Emir Kusturica has shown the ability to adapt. He was one of the bright young filmmakers of Yugoslavia—and then there was no Yugoslavia. And even before his country cracked apart, he was always living in multiple modes. Kusturica was raised in Sarajevo in a secular Muslim family of Serbian origin—this in a time when Sarajevo was a thriving multi-cultural hub of the Balkans. He studied film in Prague at a school that had numbered Milos Forman and Milan Kundera among its faculty. When Yugoslavia dissolved, he gained attention for movies—such as Underground and Black Cat, White Cat—that seemed to satirize the civil war that followed, often set to the madcap tempo of Gypsy music.
As shown in Giorgio Bertellini’s compact and insightful critical analysis, Emir Kusturica (published by University of Illinois Press), the director has always worked from “a combination of formal irreverence, comedy and romanticism.” Bertellini also puts it another way: Kusturica’s films “have revolved around a poetic core… in a dialogue with pressing historical concerns.” A prominent theme in many of his films is the pressure of outside forces in triggering ethnic violence, a topic he already explored years before the Yugoslav civil war of the ‘90s. His characters are often on a journey or end on one; his visual strategies including framing through windows and doorways and the arrangement of symbolic objects such as icons or signs.
Although he is known in the U.S. mostly by film buffs, Kusturica comes out of a cultural context larger than motion pictures.

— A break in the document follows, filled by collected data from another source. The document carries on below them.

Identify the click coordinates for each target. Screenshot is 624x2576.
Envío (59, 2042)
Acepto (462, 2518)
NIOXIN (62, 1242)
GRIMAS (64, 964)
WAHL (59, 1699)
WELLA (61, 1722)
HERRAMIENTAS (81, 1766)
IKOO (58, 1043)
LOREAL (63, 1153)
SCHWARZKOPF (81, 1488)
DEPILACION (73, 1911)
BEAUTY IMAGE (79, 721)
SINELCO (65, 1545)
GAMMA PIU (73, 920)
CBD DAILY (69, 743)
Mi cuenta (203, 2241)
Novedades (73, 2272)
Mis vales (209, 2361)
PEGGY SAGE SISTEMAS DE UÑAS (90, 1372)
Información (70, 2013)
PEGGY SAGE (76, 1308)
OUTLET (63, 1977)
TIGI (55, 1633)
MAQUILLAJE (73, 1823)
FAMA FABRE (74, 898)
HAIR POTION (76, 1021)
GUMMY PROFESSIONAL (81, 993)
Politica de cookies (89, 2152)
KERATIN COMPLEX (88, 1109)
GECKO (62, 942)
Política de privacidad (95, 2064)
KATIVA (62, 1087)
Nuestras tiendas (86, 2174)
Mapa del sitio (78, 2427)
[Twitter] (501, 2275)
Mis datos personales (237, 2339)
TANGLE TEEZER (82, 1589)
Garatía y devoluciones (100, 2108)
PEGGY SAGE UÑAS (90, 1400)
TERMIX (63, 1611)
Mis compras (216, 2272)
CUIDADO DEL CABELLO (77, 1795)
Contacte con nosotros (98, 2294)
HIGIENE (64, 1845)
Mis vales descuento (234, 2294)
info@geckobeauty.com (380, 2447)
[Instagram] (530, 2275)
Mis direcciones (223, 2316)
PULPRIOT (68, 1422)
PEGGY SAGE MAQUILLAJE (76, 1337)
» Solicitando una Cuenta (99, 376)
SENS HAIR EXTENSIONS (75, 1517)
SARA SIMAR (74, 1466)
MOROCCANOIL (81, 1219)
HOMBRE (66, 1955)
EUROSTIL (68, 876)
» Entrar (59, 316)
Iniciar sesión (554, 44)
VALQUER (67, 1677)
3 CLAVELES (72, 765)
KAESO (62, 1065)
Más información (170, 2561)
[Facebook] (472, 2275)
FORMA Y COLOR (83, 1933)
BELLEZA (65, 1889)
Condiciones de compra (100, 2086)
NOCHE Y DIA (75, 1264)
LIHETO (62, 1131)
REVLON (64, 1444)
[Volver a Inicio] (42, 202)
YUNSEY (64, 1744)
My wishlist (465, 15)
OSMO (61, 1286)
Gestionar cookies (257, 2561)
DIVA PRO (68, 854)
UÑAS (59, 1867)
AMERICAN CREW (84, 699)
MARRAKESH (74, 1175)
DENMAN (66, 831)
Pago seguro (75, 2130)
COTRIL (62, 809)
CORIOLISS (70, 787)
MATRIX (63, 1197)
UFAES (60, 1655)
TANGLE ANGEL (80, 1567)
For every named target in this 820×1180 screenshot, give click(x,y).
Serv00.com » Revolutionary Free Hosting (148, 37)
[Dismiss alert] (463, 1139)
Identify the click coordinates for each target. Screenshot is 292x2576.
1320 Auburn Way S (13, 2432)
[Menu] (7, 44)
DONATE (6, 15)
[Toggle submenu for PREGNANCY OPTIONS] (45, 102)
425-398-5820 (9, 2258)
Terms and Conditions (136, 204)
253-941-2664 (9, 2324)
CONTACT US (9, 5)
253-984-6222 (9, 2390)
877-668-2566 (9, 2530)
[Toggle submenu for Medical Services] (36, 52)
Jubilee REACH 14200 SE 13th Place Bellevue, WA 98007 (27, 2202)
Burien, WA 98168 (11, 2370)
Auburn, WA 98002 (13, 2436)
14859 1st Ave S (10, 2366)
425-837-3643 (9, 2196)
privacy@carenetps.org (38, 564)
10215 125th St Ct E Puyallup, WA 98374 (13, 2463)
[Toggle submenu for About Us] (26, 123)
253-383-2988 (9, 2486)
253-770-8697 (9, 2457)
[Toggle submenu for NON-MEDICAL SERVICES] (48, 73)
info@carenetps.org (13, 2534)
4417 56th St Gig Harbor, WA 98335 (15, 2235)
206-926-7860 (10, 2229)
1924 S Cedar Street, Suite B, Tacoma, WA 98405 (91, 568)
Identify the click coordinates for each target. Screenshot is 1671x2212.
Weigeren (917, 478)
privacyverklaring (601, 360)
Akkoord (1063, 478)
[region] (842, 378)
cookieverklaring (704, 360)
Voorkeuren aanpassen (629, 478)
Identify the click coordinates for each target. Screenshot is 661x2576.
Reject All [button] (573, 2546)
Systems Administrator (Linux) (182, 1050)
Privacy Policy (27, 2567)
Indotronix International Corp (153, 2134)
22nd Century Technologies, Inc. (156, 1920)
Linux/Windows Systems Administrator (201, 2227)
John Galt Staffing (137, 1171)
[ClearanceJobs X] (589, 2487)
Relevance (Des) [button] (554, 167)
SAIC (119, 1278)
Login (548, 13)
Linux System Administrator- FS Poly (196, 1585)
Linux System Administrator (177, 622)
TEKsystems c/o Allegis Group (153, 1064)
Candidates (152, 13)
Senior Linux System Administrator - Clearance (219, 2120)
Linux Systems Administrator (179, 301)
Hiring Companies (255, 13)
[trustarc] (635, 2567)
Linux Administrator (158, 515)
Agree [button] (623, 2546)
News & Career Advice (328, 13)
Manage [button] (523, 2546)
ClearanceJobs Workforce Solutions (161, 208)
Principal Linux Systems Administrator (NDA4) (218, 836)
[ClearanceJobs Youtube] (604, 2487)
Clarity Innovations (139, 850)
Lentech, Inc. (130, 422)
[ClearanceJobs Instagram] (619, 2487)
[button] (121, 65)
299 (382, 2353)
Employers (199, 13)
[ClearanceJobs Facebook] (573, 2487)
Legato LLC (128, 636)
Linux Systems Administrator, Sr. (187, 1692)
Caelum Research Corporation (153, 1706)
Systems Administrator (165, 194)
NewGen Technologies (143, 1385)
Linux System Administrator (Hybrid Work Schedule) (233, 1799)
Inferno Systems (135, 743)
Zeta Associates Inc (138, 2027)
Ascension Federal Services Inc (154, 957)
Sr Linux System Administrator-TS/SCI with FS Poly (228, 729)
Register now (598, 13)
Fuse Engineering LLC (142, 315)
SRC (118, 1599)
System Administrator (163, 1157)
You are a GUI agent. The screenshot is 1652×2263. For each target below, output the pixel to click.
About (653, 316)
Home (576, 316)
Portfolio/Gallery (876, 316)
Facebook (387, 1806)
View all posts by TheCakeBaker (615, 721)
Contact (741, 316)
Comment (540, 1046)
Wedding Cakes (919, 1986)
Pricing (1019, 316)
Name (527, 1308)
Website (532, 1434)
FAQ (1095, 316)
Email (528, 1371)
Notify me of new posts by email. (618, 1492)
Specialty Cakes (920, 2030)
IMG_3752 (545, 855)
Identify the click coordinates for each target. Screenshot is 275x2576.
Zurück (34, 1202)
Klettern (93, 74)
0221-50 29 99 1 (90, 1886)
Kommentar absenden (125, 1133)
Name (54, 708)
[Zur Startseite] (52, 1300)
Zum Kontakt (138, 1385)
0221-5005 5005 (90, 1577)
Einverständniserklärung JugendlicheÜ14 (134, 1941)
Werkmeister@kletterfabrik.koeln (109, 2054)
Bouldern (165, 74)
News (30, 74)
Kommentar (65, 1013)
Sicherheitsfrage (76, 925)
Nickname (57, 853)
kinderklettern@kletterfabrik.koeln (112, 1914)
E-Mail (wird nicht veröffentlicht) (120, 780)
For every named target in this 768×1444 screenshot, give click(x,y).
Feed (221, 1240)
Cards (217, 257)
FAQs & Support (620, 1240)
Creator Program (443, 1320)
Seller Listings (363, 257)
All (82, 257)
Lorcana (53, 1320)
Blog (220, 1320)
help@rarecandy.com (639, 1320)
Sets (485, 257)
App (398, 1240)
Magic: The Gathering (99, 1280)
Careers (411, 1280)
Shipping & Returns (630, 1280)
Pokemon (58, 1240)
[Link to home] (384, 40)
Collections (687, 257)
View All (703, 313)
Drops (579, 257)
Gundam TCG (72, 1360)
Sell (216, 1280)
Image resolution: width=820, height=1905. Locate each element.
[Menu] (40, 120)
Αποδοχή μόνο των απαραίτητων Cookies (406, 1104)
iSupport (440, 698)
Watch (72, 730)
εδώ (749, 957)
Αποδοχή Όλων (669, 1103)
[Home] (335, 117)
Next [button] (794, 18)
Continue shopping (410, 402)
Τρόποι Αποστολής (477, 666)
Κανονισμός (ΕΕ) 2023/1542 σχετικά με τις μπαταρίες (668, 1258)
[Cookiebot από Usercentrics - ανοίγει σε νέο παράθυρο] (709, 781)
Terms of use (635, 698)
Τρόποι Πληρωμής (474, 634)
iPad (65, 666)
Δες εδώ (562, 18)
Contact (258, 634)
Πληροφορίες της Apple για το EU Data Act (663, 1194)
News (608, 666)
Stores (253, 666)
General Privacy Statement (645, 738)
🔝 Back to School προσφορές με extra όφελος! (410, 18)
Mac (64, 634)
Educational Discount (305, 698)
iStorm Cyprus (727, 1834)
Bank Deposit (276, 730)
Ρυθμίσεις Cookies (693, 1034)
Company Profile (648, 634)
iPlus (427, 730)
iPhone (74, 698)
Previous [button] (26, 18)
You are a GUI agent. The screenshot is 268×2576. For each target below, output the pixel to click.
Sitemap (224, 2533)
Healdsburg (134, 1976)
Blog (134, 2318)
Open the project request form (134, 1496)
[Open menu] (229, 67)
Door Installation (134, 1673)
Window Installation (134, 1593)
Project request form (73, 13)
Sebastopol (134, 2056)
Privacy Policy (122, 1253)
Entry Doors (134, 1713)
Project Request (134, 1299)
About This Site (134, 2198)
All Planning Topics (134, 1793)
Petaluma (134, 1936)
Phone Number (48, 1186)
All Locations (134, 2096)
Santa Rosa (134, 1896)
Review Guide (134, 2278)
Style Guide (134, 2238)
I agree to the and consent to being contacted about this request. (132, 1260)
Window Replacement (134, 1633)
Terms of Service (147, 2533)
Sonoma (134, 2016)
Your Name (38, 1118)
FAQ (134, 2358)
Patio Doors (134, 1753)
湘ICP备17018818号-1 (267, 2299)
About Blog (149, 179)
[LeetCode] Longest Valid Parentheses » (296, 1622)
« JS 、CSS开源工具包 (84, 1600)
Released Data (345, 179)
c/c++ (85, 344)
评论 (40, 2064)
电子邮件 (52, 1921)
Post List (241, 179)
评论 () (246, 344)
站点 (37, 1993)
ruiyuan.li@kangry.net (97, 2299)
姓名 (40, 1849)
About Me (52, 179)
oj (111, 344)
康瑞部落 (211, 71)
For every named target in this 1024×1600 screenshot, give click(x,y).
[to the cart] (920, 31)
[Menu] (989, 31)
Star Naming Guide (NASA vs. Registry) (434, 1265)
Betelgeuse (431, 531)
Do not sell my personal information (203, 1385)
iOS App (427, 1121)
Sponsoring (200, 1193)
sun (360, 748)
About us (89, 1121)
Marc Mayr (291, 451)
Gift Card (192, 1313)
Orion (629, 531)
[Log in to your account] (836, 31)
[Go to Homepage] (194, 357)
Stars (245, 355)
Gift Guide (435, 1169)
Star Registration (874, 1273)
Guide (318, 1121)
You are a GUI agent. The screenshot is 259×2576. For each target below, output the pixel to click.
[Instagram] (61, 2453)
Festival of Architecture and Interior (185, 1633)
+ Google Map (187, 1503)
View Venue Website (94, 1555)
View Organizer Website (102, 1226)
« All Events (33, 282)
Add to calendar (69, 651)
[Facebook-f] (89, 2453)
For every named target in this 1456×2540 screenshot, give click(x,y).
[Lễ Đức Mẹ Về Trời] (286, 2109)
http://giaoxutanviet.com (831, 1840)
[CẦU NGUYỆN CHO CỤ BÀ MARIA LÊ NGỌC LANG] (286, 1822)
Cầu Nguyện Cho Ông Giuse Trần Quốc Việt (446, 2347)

A guitarist with Belgrade’s No Smoking Orchestra, Kusturica doesn’t hear music as incidental to his films, but integral. Bertellini locates Kusturica’s identification with a Yugoslav youth movement of the 1980s, the New Primitives, whose “poetics of ironic rebellion” mixed avant-garde experimentation with local culture. Anti-ideological, embracing paradox and irony, the New Primitives rejected Communist orthodoxy and Western modernism. One of the most familiar manifestations of this movement was the Slovenian punk band Laibch, which “targeted the ideology of past and present totalitarian regimes through a provocative over-identification with their rituals, slogans, and idioms.” Kusturica followed much the same path in his best-known film, Underground.